Speaker at Drug Delivery Events - Ernst Wagner
Ludwig-Maximilians-Universitat Munich, Germany
Title : Chameleon nanocarriers for dynamic delivery of RNA Medicines


Twenty two RNA therapies reached the medical market by Q1 2023. Targeted intracellular delivery remains the key requirement. For refinements of nanocarriers we focus on a bioinspired, sequence-defined process including (i) artificial amino acids (ii) precise assembly into xenopeptide sequences by solid phase-assisted synthesis (iii) screening for delivery and selection of top candidates. A recent chemical evolution library combined aminoethylene amino acids as polar protonatable units with novel lipo amino fatty acids (LAFs) as hydrophobic protonatable motifs. These novel double pH-responsive nucleic acid carriers utilize intracellular delivery mechanisms of both cationizable lipids and cationic polymers. The endosomal pH-dependent tunable polarity of LAF was successfully implemented by a central tertiary amine, which disrupts the hydrophobic character once protonated, resulting in drastic pH-dependent change in the logarithmic (octanol/water) distribution logD from around +1 (pH 7.4) to -1 (pH 5.5). This “molecular chameleon character” turned out to be advantageous for mRNA, siRNA or CRISPER/Cas9 sgRNA delivery. The efficiency of best performers was up to several 100-fold higher compared to previous carriers.

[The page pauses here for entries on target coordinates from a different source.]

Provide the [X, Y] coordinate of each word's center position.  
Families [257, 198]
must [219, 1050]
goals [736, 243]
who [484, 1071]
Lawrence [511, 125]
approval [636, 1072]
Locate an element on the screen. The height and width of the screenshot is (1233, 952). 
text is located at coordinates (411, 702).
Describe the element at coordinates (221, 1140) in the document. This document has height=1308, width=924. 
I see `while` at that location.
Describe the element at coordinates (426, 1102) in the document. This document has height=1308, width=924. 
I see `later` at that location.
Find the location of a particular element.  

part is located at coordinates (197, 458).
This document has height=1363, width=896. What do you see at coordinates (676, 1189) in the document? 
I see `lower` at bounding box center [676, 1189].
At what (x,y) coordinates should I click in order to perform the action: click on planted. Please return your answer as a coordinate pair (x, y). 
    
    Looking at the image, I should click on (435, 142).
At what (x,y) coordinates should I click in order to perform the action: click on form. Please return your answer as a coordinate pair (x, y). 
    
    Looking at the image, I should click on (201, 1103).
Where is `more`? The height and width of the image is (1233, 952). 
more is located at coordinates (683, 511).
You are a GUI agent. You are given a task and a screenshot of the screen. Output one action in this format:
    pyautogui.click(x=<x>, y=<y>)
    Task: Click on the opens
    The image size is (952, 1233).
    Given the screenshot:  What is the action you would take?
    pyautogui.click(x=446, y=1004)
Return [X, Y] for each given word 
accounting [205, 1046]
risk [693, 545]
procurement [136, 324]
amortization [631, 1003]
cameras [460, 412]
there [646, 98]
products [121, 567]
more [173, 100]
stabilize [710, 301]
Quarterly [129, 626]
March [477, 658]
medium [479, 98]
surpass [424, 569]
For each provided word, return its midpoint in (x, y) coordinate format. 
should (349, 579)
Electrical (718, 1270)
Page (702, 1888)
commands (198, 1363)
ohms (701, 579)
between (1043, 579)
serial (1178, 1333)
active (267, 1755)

Transfection activity of mRNA lipoplexes was maintained even in the presence of 90% serum and at extremely low dosage of 3 pg mRNA (~2 nanoparticles/cell), in the range of the viral potency. mRNA lipoplexes showed great in vivo performance in mice with high expression levels in the spleen, tumor, lung, and liver upon intravenous administration of 1 µg luciferase mRNA.

Audience Take Away Notes:

  • Explains how bioinspired chemical evolution can be applied to optimize RNA carriers
  • Chemical evolution is based on precise sequences of defined building blocks
  • Sequence-defined xenopeptides are assembled by solid-phase synthesis using artificial amino acids
  • Intracellular delivery transporters must be dynamic to be efficient on nanoparticle basis


Dr. Wagner is full professor of Pharmaceutical Biotechnology at LMU since 2001 and member of the Munich Center for Nanoscience. He coordinates ‘Biomedical Nanotechnologies’ of the Excellence Cluster NIM. After a PhD from TU Vienna and postdoc at ETH Zürich, he was Group Leader at the IMP Vienna (1987-1995) and Director for Cancer Vaccines at BoehringerIngelheim Austria (1992-2001). Dr. Wagner has authored >403 publications (h-index 72). He is Board member of the German Society for Gene Therapy, Committee member of ASGCT, and BSA member of CRS. He is Editor of Pharmaceutical Research and Editor-in-Chief of The Journal of Gene Medicine.